Land, Ho!
MEGAYACHT GALLIES
“You can never cross the ocean until you have the courage to lose sight of the shore.”
Although the above aphorism means that risk taking is necessary to discover new worlds and achieve success in all aspects of life, it is also a perfect fit for weirdos like us actually crossing ocean. Are we weirdos? No, but it is obvious that we have the courage to cross the ocean. Moreover, the aphorism tells the same. Otherwise, I would have written this at a company in an office at Istanbul’s Central Business District working at God knows which job in spite of the Caribbean palm tree that I am under right now.
Yes, I am in the Caribbeans. We took off from Europe and arrived at St. Kitts and Nevis in the Caribbeans. I will write about this island next month. Let’s talk about Atlantic first. Also known as the Atlantic Ocean. A vast expanse of blue. I do not know whether you had studied any maps other than the ones you were taught in the elementary school or not, but I recommend that you should compare the Black Sea to the size of the ocean.
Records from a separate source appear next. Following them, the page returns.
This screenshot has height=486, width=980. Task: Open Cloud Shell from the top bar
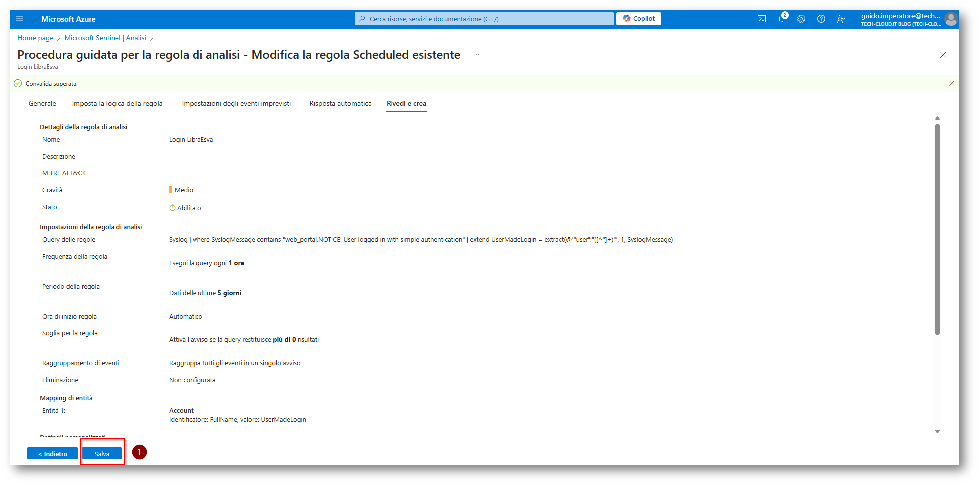click(x=762, y=19)
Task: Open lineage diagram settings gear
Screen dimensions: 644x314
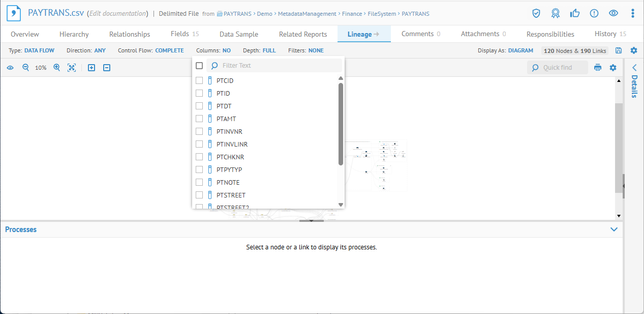Action: 613,67
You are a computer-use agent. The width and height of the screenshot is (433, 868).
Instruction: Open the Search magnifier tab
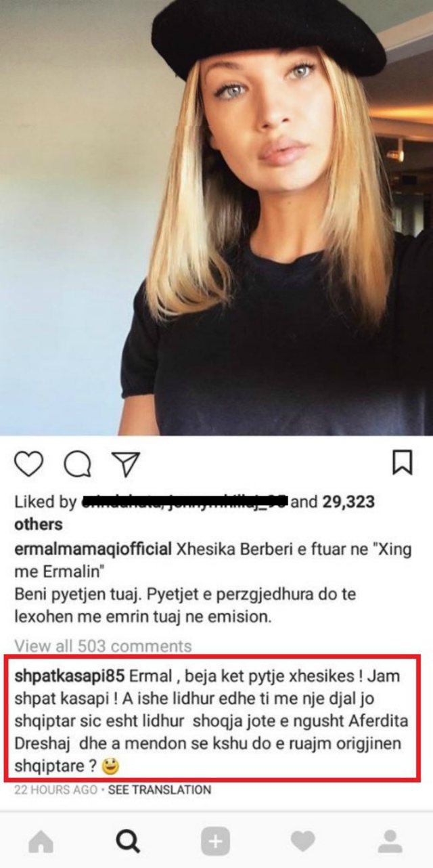127,842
This is the meaning of the word, vast!
This was my third Atlantic crossing. Although the boats and ship follow the same roots, I have not seen any other ships and boats.
After passing the Mediterranean in the middle of winter with winds up to 50 knots (don’t ever ask; it is disgusting to try to sleep or cook with that kind of shaking. Whatever you handle is stuck to the wall and even walking becomes hard. If our boat was not 60 meters long, I think I will be narrating a search and rescue mission), our first stop is always the Gibraltar. As the region is under English rule, it gives you a feeling of walking in a miniature England. For us chefs, it is our last chance to fill our boat with European, especially British products that we cannot find in the Caribbeans. I am fond of Gibraltar. The region is famous for its small paradise of restaurants called Ocean Village and monkeys continuously jumping on you trying to steal (yes, real monkeys).
Our next stop is the Canary Islands. This year, we again stopped at Tenerife for a few hours to take fuel, then we embarked on our journey. The rest is easy. The real deal is the Atlantic crossing. A continuous 11-12 days that the weather gradually warms, the sea does not get wild, we can take short sun baths on the deck and watch the sunsets on the bow while giant waves shake us. How I don’t know, but we are a little bit faster and after 9 days leaving Tenerife I had the chance to shout out “Land, Ho!!!”. And the most enjoyable part is what we do in every ocean crossing when we arrive exactly to the middle of the ocean – this time alongside with a pirate themed party: just a bit of relaxing and throwing a tightly waxed bottle with a note inside undersigned by the whole crew… Who knows, maybe someone will find the bottle 100 years later and the ones passed from this ocean will be remembered.
In April, I will be on your pages with Caribbean scenes that will warm your heart.